And you have to kind of ask, well, was that even a
problem in the first place? And you've got these

ancillary folks who are excited about it as well.
Photographers who spend like painstaking effort

to like crop the photo in the way they want were
like, thank you so much for not re-cropping my

photos. I don't even like want this. And so it could
be things like analyzing stress and voice, which

could be useful in certain situations. It could be
voice as a password, which I think is very

dangerous. We're in the industry of synthesizing
voice. I know how easy it is to synthesize voice

based on a snippet. I don't know if it's
necessarily safe to use voice as a password. It

might be a username. You could say, hey, when when
you hear my voice, that's probably Benjamin's

username, but you don't necessarily have
authorization to do things on my behalf just

because if you can synthesize my voice. So
choosing what and what not to do with these

technologies is important. It's going to be it's
all a big trial, right? Like people are going to

screw up and try something, they're going to mess
it up. There's going to be bad publicity about it,

but that's just part of the game with technology.
Like you got to go through those growing pains.

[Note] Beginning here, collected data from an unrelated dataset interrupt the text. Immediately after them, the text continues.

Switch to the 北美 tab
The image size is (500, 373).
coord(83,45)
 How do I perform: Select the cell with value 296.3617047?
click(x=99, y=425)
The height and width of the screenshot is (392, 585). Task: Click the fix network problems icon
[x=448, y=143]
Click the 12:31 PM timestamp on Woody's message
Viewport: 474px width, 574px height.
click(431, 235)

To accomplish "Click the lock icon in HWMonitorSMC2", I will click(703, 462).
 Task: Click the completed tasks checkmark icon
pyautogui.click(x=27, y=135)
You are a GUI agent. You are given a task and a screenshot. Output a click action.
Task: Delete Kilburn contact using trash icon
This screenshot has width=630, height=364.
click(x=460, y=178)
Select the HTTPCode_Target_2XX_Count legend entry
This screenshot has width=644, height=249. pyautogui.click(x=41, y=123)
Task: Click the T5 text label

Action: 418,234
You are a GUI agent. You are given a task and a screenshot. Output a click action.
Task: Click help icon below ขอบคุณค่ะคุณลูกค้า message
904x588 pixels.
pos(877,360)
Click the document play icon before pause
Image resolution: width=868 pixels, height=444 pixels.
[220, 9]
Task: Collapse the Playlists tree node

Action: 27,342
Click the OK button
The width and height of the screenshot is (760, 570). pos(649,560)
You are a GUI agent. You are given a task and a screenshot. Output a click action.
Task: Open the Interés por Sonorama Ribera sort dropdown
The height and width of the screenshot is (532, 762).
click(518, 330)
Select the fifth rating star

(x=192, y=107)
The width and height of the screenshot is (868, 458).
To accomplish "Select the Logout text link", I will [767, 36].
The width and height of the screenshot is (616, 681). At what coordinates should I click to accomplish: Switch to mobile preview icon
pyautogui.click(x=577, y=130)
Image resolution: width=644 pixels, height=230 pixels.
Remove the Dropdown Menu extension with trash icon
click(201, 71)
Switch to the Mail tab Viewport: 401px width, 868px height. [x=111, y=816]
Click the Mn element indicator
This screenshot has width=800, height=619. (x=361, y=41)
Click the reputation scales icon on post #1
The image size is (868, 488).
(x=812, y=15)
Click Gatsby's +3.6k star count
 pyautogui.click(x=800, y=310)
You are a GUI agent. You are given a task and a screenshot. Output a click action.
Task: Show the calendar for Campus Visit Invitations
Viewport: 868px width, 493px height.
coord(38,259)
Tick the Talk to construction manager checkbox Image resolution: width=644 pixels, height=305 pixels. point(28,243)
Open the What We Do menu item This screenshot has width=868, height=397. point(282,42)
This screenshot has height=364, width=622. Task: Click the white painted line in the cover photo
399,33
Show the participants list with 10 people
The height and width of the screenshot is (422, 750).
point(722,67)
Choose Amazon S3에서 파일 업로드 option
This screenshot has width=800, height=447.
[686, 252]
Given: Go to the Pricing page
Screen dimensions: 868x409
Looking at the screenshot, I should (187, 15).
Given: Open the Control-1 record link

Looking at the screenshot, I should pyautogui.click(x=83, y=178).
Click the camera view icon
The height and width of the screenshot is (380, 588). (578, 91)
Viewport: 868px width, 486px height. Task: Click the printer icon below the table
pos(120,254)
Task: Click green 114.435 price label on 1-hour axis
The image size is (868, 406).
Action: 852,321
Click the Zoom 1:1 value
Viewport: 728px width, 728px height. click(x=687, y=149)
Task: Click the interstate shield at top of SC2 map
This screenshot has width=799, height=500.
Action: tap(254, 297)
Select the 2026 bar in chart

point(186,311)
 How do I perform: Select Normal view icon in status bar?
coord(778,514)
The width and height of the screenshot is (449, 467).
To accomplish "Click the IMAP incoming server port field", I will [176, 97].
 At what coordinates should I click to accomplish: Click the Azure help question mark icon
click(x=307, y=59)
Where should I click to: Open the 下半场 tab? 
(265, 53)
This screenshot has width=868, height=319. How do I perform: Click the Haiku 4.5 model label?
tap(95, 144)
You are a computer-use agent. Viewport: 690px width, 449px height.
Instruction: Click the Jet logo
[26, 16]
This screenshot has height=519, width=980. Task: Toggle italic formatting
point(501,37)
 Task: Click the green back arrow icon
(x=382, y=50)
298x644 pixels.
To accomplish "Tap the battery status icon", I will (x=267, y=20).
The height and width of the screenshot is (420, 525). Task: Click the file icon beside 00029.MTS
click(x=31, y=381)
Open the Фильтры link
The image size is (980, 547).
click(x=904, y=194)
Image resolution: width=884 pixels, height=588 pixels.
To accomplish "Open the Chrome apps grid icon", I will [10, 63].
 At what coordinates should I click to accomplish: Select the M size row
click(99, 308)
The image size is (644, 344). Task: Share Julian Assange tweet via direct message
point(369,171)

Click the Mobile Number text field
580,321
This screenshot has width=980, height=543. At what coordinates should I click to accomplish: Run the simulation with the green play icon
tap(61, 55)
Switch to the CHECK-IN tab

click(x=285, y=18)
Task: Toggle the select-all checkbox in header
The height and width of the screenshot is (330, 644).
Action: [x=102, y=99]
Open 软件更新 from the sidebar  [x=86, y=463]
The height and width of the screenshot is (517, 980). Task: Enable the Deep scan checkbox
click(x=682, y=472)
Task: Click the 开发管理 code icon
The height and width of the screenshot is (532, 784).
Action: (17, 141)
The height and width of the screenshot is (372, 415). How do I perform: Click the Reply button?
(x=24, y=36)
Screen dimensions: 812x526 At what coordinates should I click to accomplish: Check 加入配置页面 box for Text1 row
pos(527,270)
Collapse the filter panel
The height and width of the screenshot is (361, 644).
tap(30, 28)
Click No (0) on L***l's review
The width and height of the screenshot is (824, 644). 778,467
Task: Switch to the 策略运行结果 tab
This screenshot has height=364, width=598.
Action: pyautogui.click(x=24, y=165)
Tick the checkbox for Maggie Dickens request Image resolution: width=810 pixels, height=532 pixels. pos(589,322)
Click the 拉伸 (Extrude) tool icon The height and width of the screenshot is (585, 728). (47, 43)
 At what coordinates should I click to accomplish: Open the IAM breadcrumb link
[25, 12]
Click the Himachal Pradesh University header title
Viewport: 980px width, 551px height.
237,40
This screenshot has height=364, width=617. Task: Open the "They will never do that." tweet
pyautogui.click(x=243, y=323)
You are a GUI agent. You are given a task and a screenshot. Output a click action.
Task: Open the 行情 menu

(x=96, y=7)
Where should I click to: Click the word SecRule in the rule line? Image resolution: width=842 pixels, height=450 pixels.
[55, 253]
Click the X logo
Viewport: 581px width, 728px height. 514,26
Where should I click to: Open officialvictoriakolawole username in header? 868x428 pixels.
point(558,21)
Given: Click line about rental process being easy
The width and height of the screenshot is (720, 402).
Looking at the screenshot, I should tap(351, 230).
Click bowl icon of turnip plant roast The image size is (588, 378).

Yeah. And it's a real, I think it's a challenge and
it's heartening to me to think about it is the

people who work in these industries that will be
the choosers of whether to use this technology or

not. I don't think the regulation is necessarily
going to come from the government or it may not look

the way that we want. I don't know if it's going to
come from the CEOs of companies. I think it's going

to be the kind of rank and file employees that look
at the ways that we're rolling out AI and either

say, yes, this is something I feel comfortable
doing or no, I don't and trying to work within their

companies to either not deploy technologies when
it is an example like the cropping of photos or

choosing how and when it's used to make it more
ethical. Benjamin, who's using Replicant right

now, do you have like a count on how many companies
are using it or like what types of companies are

more attracted to your technology? Yeah, it's
mostly in the enterprise. We have like tens of

customers. And so that's really exciting, kind of
more joining every year. I would say industries

like insurance are really big for us. Food
ordering, starting to get into more retail

customers. We've avoided places like financial
services just because there's a lot of regulation

that comes with dealing with banks. Also the sale
cycle on banks is quite long. I could see us moving

there now that we've got our GDPR certification.
That was quite a large lift for us. And so excited

about moving into more areas where this can be
used. But what's surprising to me is across

industries, people say we work with, let's say,
pest control companies. So this is actually a

really great usage for LLMs. Like I got scorpions
in the den again and kind of understanding what

you've got and where you've gotten all these kind
of problems. But they say, well, how many pest

control companies have you worked with before?
And at the end of the day, people are people. They

talk mostly in the same way, the same kind of
problems we had to solve with food ordering kind of

come back when it's pest control or insurance use
cases. And so now having done a couple hundred

million calls, we've really got the data sets.
We've got kind of the understanding of not only how

most people talk, but also how do we deal with folks
who might have a particular accent who deal with

English as a second language. And so the time it
takes to bring on a new industry is not really so

high because all of the conversational smarts are
kind of built into the system. So you really just

focus on where is my industry different and what
are those kind of jargon keywords? And is there

anything, scheduling a pest control appointment
looks like scheduling a dentist appointment

looks like scheduling an MRI, just swapping out
those kind of back-end APIs. And then in terms of,

have you seen any kind of general percentage like
from the companies you've worked with that use

your product? Do they say, hey, this has saved us
50% of our cost to pay a human to do the same job? Is

there any kind of benchmark there that you've seen
from your customers? Yeah, I think the metrics

that move are, one use case might be a customer who
does, imagine you move to a new location, but

you've got to send back your Comcast modem or
something like that. And so they're in the

business of reclaiming these modems that people
can't even use anymore. You just got to send it in.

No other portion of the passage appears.